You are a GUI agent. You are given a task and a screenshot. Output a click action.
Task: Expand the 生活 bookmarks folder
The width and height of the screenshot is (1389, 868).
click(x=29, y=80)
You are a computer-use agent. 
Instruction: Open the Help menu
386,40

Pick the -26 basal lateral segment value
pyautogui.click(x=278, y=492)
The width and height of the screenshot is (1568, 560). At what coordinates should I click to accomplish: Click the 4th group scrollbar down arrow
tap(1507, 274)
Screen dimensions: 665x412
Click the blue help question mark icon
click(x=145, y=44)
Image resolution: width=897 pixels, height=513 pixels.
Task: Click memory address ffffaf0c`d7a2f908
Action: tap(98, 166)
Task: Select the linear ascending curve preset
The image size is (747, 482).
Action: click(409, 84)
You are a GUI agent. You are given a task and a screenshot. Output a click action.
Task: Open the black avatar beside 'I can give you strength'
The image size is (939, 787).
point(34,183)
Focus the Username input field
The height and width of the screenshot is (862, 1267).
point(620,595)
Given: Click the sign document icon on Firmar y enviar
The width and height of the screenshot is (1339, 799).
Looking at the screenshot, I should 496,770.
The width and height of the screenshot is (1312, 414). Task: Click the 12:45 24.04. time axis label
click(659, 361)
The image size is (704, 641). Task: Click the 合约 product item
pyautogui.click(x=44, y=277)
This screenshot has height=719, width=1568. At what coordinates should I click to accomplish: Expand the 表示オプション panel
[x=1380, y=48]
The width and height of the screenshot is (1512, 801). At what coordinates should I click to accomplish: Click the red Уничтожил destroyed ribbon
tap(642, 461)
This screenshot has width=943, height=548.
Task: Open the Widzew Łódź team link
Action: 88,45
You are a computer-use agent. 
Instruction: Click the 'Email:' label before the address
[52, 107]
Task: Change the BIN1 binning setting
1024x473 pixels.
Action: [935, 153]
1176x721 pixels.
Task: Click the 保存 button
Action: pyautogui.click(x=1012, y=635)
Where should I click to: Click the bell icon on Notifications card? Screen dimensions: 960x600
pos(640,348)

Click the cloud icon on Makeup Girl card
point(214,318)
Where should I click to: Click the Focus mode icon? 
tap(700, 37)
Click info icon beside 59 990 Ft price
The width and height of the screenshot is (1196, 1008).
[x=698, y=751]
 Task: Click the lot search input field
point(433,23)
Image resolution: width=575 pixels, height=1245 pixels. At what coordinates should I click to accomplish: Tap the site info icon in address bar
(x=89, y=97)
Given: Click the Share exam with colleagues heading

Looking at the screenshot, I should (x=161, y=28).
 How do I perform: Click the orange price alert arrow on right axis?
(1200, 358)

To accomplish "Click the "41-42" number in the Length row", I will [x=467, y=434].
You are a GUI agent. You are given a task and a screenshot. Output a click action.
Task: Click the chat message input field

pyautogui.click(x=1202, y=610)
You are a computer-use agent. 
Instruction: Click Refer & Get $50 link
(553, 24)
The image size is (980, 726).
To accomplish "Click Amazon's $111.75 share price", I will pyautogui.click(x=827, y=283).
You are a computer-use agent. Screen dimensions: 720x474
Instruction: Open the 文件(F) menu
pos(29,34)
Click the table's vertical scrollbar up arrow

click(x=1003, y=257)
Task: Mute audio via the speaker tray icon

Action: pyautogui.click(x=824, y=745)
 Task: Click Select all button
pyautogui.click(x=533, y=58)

.....

▸ Stated exercise:
Show every line in the rows above that contains the word "Expand", matching its capitalization exactly.

▸ Output of the task:
Task: Expand the 生活 bookmarks folder
This screenshot has height=719, width=1568. At what coordinates should I click to accomplish: Expand the 表示オプション panel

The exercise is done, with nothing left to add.